This effort is about giving voters in participating Massachusetts House districts a chance to weigh in on a Clean Air CashBack approach and tell their state representative where they stand.
By signing the petition, you are helping place a non-binding public policy question on the ballot in your district. The goal is to gauge public interest, raise awareness, and encourage future legislative action in Massachusetts around a policy that would reduce pollution and return money directly to residents as monthly payments.
What you are signing for
This petition does not create a new law by itself. Instead, it asks whether voters want their representative to support legislation that would place a fee on the carbon content of fossil fuels and return the proceeds directly to residents as monthly Clean Air CashBack payments.
In Massachusetts, this type of district ballot question is advisory. It works like a formal public signal from voters to their elected representative on an issue of public policy.
Why this effort matters
The 2026 effort is designed to do three things at once: measure support, educate the public, and build momentum for legislative action. Your explainer materials also describe it as part of a longer-term strategy that could support a broader statewide ballot effort in the future.
- Gauge public interest in a Clean Air CashBack approach.
- Raise awareness about a policy that reduces pollution and returns money to residents.
- Encourage legislative action in the Massachusetts Legislature.
The proposed ballot question
Below is the proposed 2026 public policy question language described in the explainer submitted for review:
Shall the representative from this district be instructed to introduce and vote for legislation that places a fee on carbon content of fossil fuels to compensate for their environmental pollution, and return the proceeds directly to residents as monthly Carbon CashBack payments?
This language is meant to be clearer and more relatable than earlier versions by using terms such as pollution, directly to residents, and monthly Carbon CashBack payments. The aim is to help voters better understand both the environmental purpose and the household benefit.
What makes this different from passing a law
This is not a binding lawmaking petition.

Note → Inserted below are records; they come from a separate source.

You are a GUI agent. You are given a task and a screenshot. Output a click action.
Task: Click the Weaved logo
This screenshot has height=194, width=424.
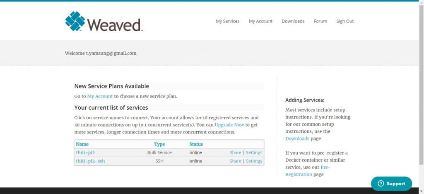104,22
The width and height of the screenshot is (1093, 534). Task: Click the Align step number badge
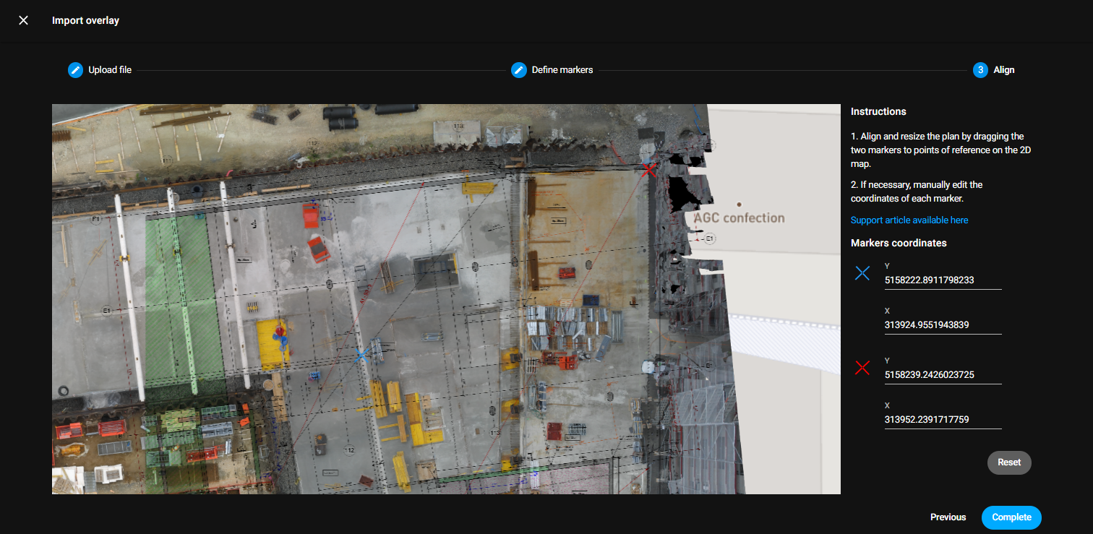(981, 69)
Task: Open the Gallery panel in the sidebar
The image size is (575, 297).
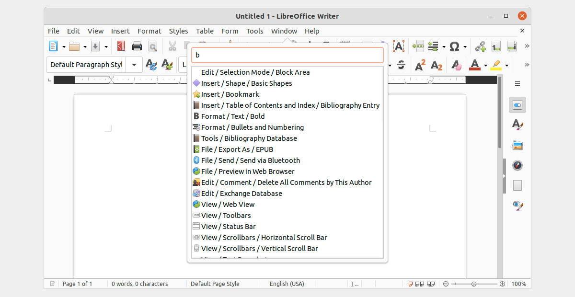Action: coord(518,145)
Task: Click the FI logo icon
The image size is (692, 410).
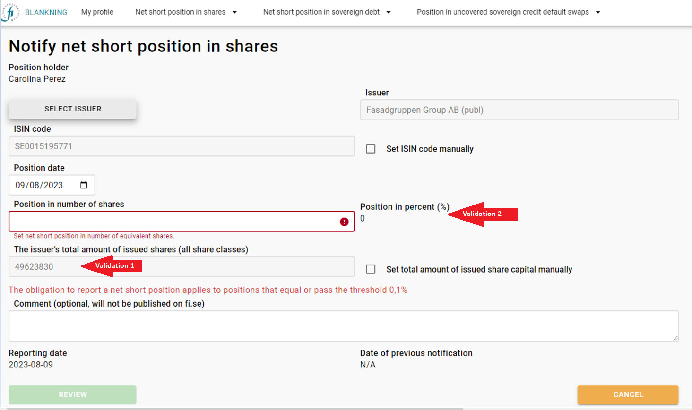Action: (10, 12)
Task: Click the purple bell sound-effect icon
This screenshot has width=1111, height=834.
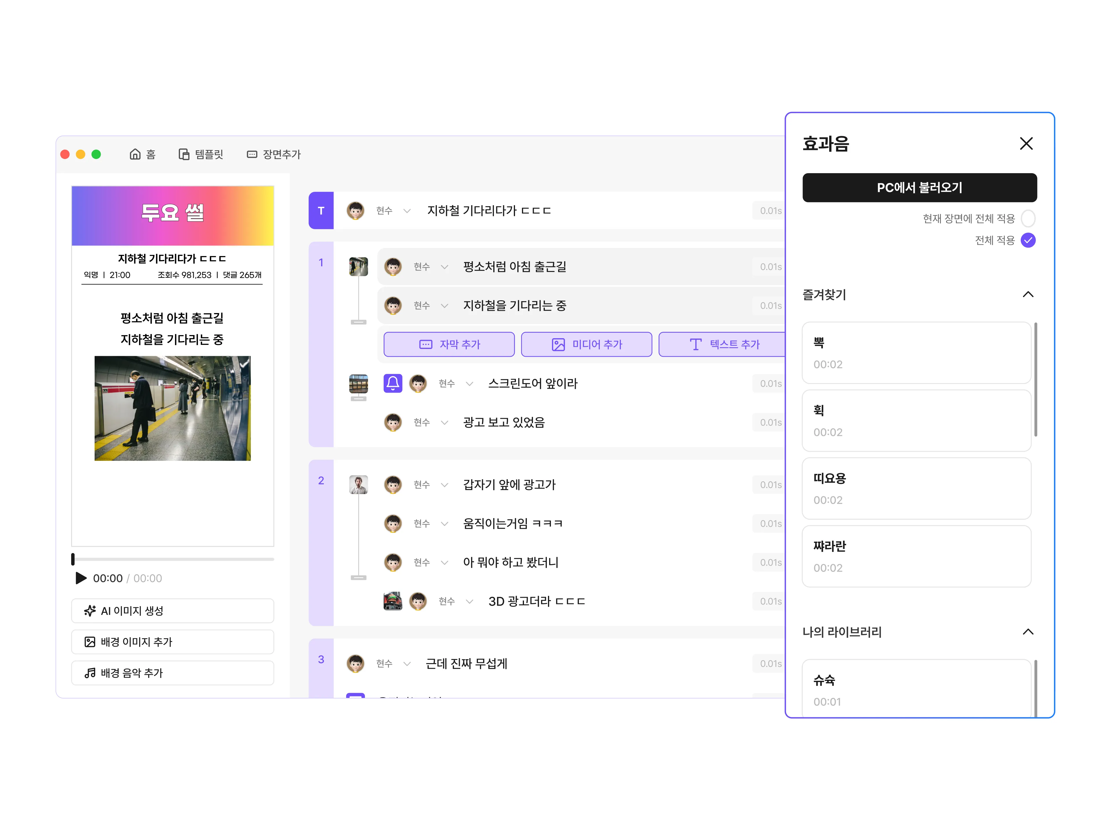Action: (393, 384)
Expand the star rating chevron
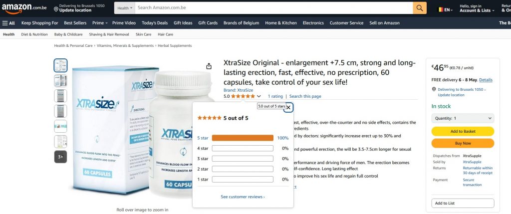This screenshot has height=214, width=511. pos(259,96)
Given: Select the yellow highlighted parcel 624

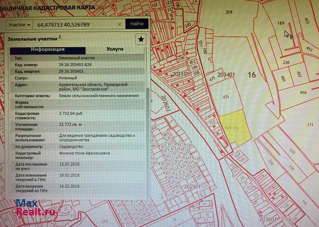Looking at the screenshot, I should pyautogui.click(x=235, y=128).
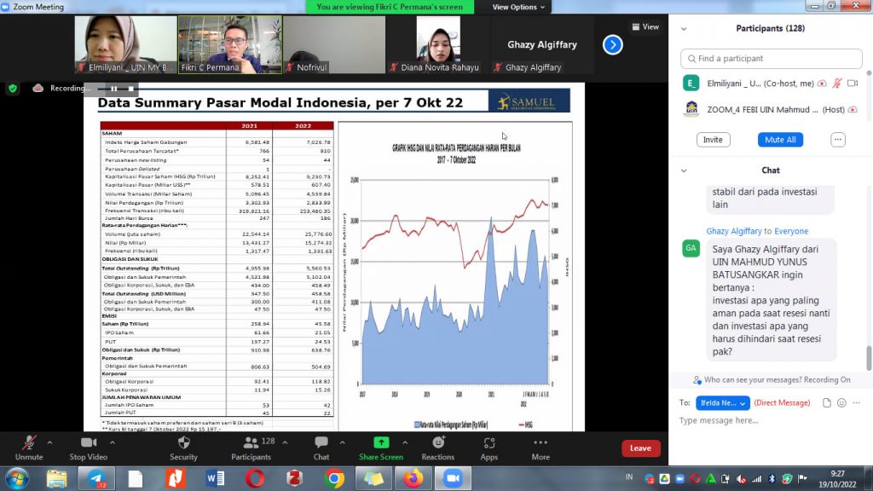
Task: Click the red Leave button
Action: click(x=640, y=448)
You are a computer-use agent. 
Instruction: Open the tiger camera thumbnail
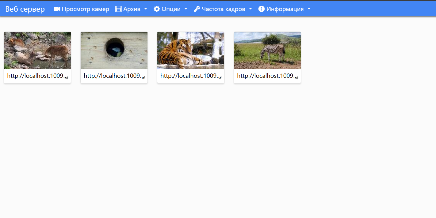(191, 51)
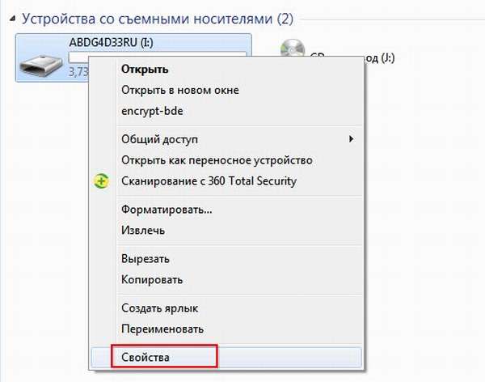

Even if the question appears on the ballot and wins majority support, it would not automatically establish a fee or start payments on its own.
Instead, it would show legislators that voters in the district support this direction and want them to pursue legislation. Your materials describe this as the beginning of a democratic conversation, not the final word on policy design.
Why the campaign is using district questions
District ballot questions are a practical way to bring the issue directly to voters in multiple parts of the state. They can help identify where support is strong, expand public understanding, and show representatives that this idea has real local backing.
The 2026 strategy is broader than the smaller 2022 effort and is intended to build support across more House districts, which can help create a stronger foundation for future statewide action.
In plain English
If you sign, you are not signing up for a new tax today. You are helping give voters in your district the chance to answer a question on the ballot about whether Massachusetts should move toward a policy that charges for fossil fuel pollution and sends the money back to residents as monthly CashBack.